How to upgrade your Spark Stream application with a new checkpoint With working code
· Kafka Basics: Topics, partition & offset
· What information is inside the checkpoint?
· How to fetch information about Offset & Partition from the Checkpoint folder?
· Now the easy part: Use Spark to start reading Kafka from a particular Offset
Sometimes in life, we need to make breaking changes which require us to create a new checkpoint. Some example scenarios:
- You are doing a code/application change where you are changing logic
- Major Spark Version upgrade from Spark 2.x to Spark 3.x
- The previous deployment was wrong, and you want to reprocess from a certain point
There could be plenty of scenarios where you want to control precisely which data(Kafka offsets) need to be processed.
Not every scenario requires a new checkpoint. Here is a list of things you can change without requiring a new checkpoint.

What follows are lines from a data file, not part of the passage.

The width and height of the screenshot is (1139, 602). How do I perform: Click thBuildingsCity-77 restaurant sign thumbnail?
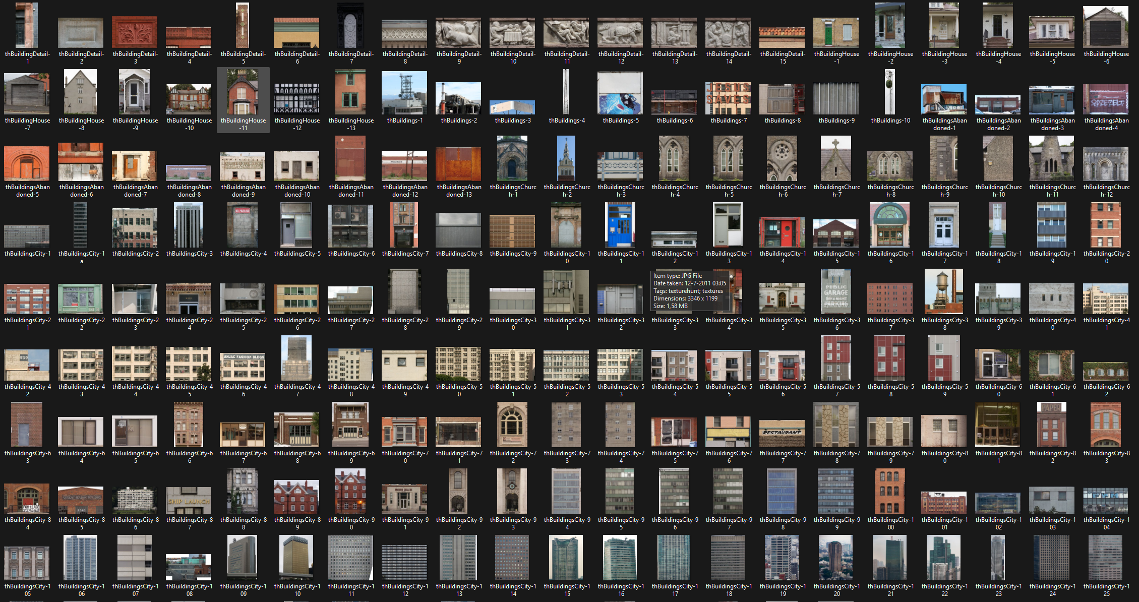coord(782,433)
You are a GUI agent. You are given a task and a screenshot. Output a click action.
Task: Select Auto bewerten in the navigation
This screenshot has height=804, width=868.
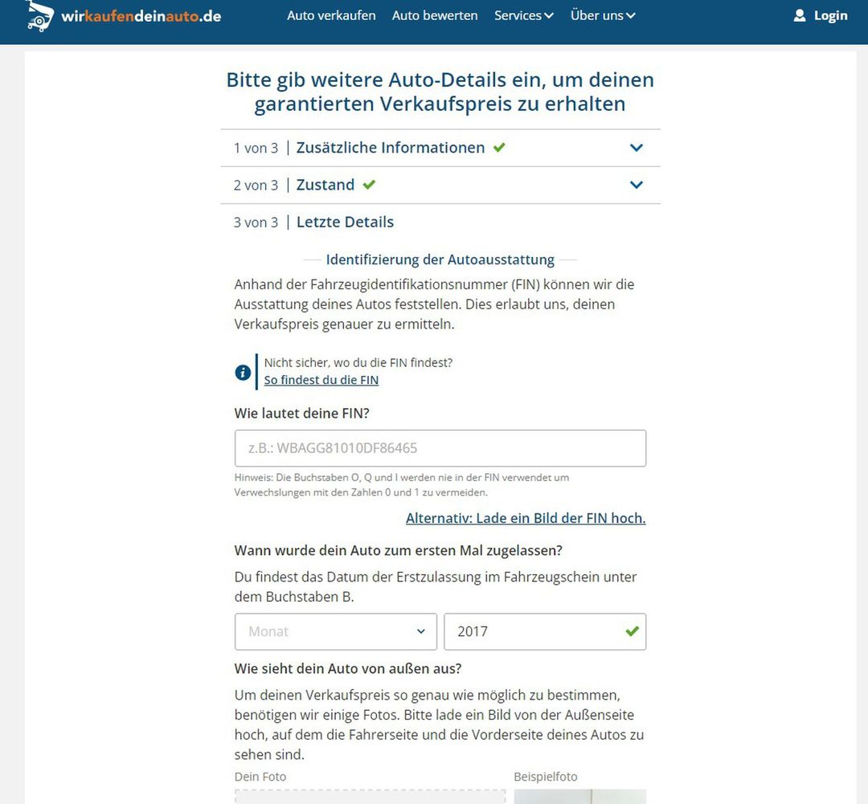point(434,15)
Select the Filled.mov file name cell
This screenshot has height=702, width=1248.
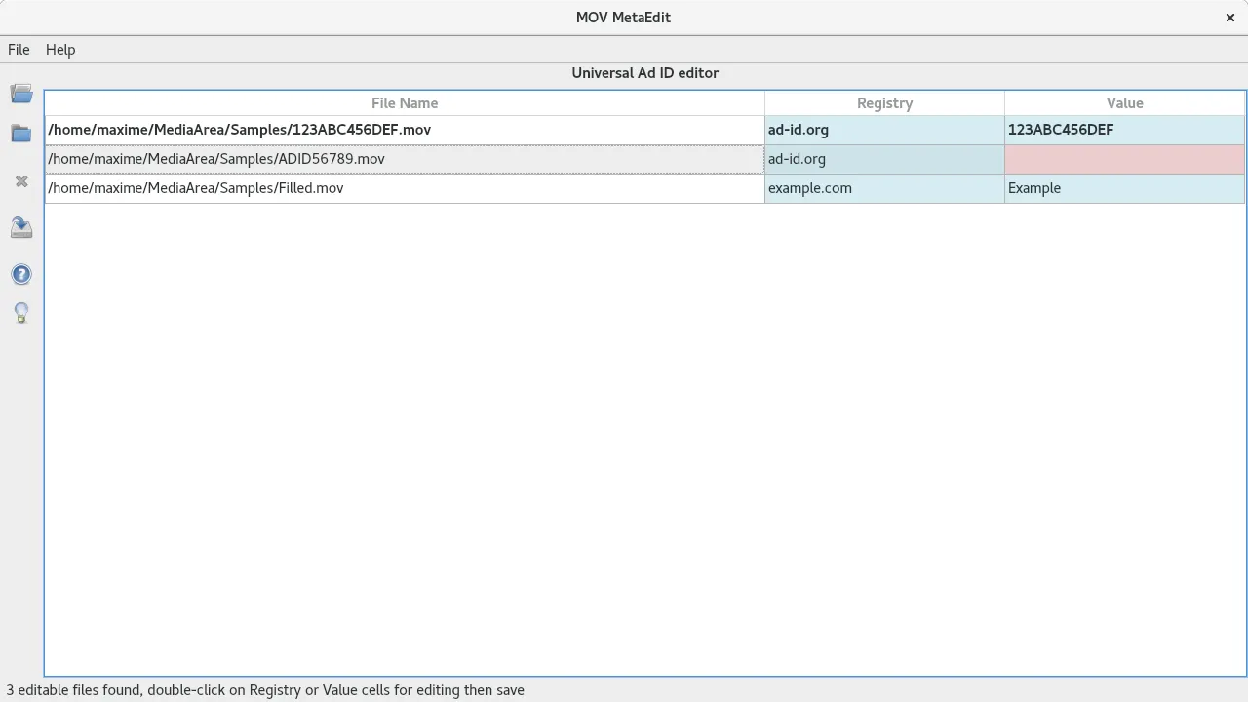[x=405, y=188]
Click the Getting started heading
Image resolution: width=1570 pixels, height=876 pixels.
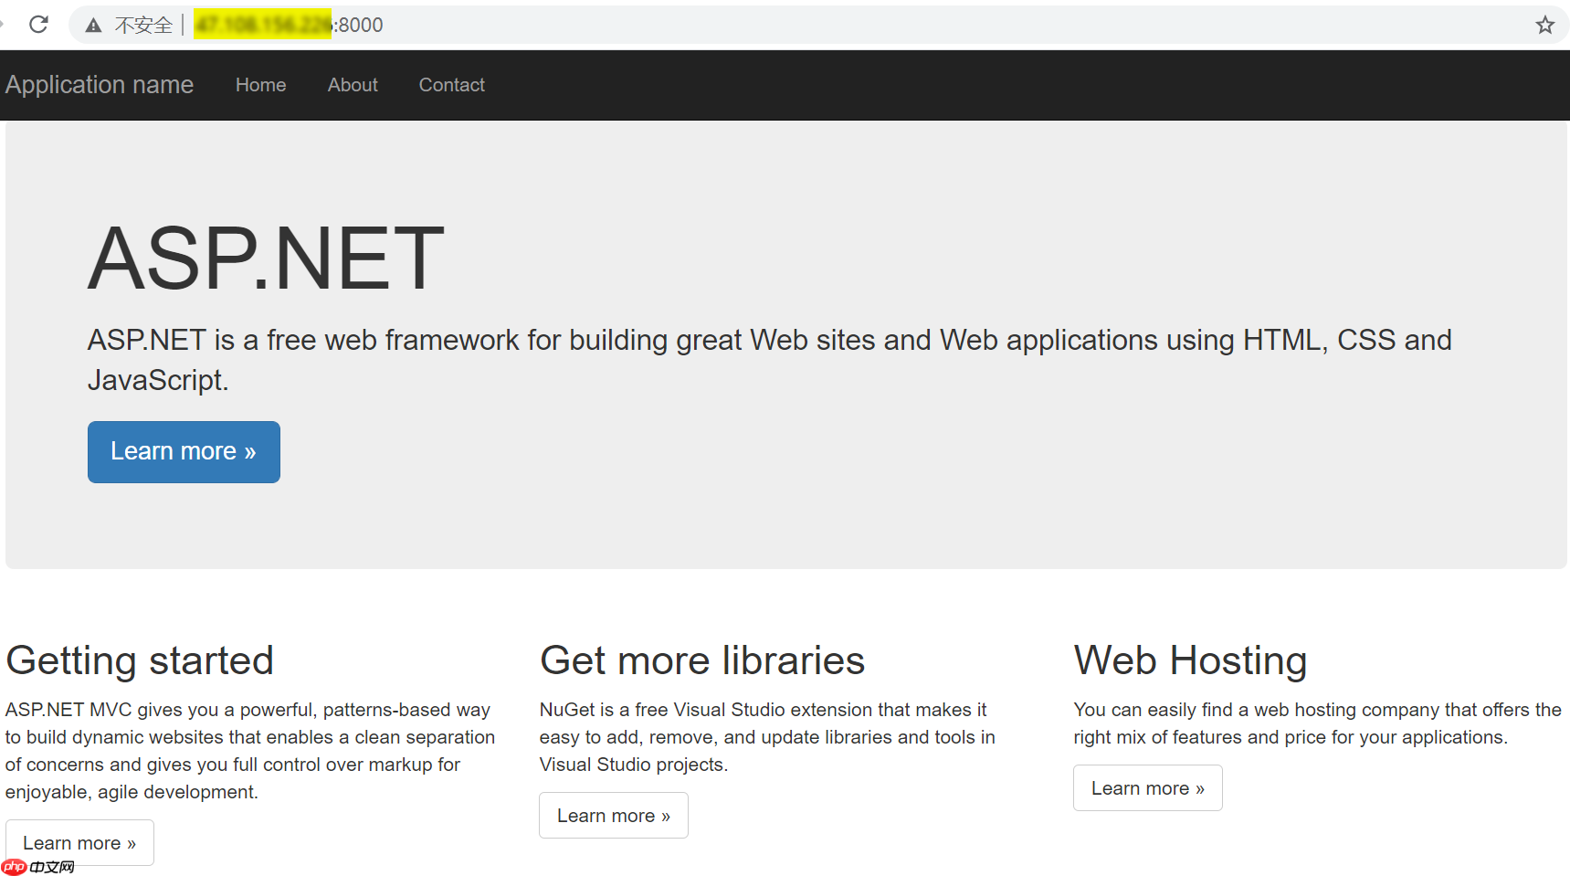click(140, 660)
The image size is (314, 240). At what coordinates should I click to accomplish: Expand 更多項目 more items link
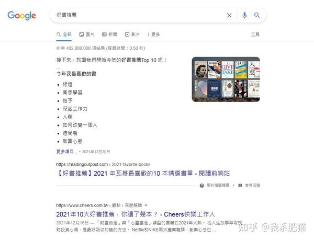(66, 152)
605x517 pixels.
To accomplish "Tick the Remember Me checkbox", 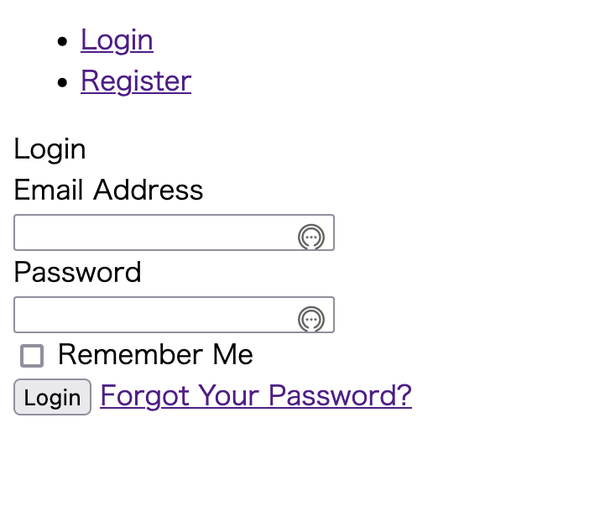I will point(32,356).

This blog helps you understand how to handle a scenario where a new checkpoint is unavoidable.
Kafka Basics: Topics, partition & offset
Kafka Cluster has Topics: Topics are a way to organize messages. Each topic has a name that is unique across the entire Kafka cluster. Messages are sent to and read from specific topics. In other words, producers write data on a topic, and consumers read data from the topic.
Topics have Partitions, and data/messages are distributed across partitions. Every message belongs to a single partition.
Partition has messages, each with a unique sequential identifier within the partition called the Offset.
What is the takeaway here?
We must identify what offset has already been processed for each partition, and this information can be found inside the checkpoint.